Dataset entries:
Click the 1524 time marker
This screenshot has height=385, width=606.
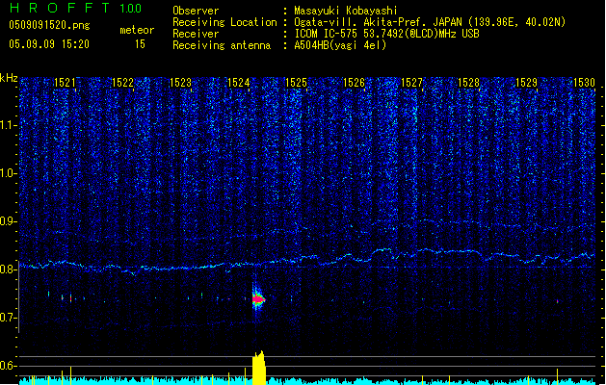point(238,84)
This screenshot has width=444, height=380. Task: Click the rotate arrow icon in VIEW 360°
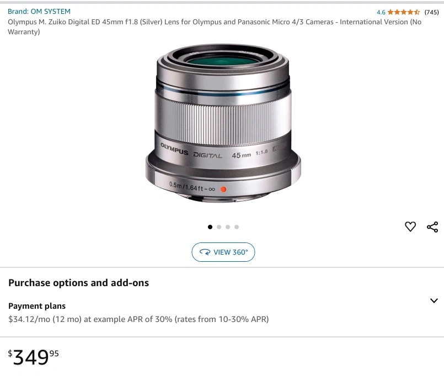(x=205, y=252)
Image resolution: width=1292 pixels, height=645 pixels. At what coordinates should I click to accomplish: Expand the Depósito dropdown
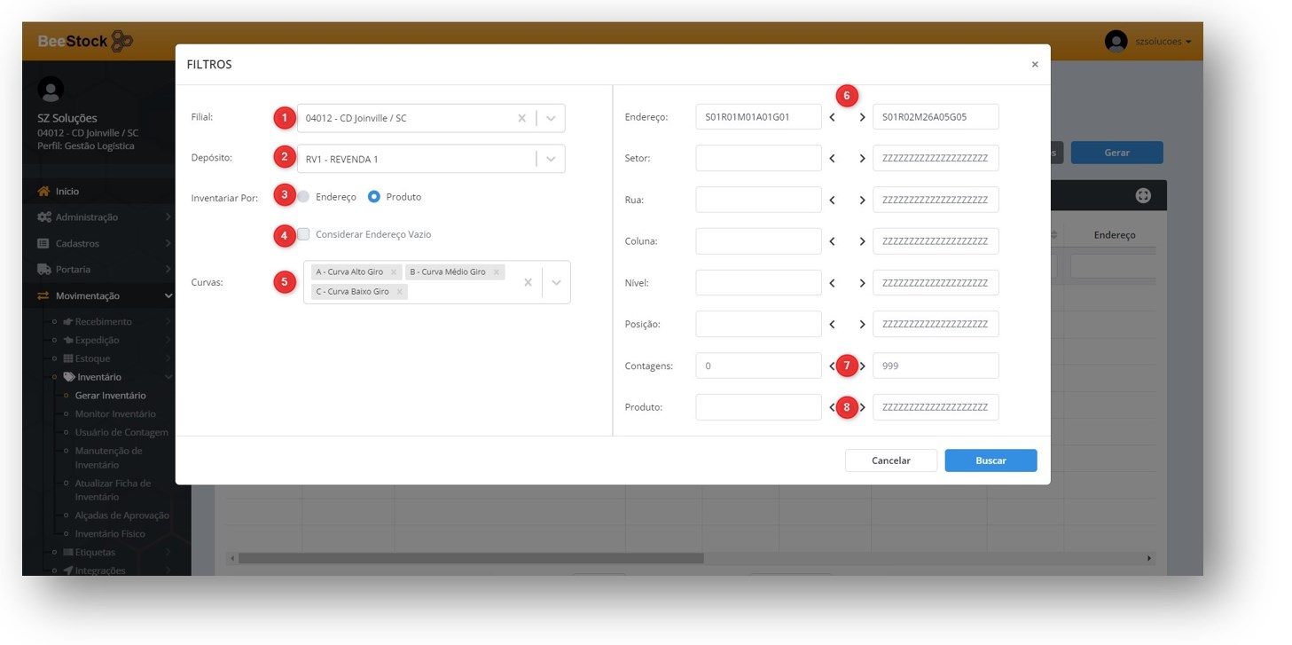point(551,159)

[Task to complete]
Set down the records again verbatim, with no pictures.

[Solved problem]
Click the 1524 time marker
This screenshot has height=385, width=606.
point(238,84)
This screenshot has width=444, height=380. Task: Click the rotate arrow icon in VIEW 360°
(x=205, y=252)
Image resolution: width=1292 pixels, height=645 pixels. At what coordinates should I click to accomplish: Expand the Depósito dropdown
point(551,159)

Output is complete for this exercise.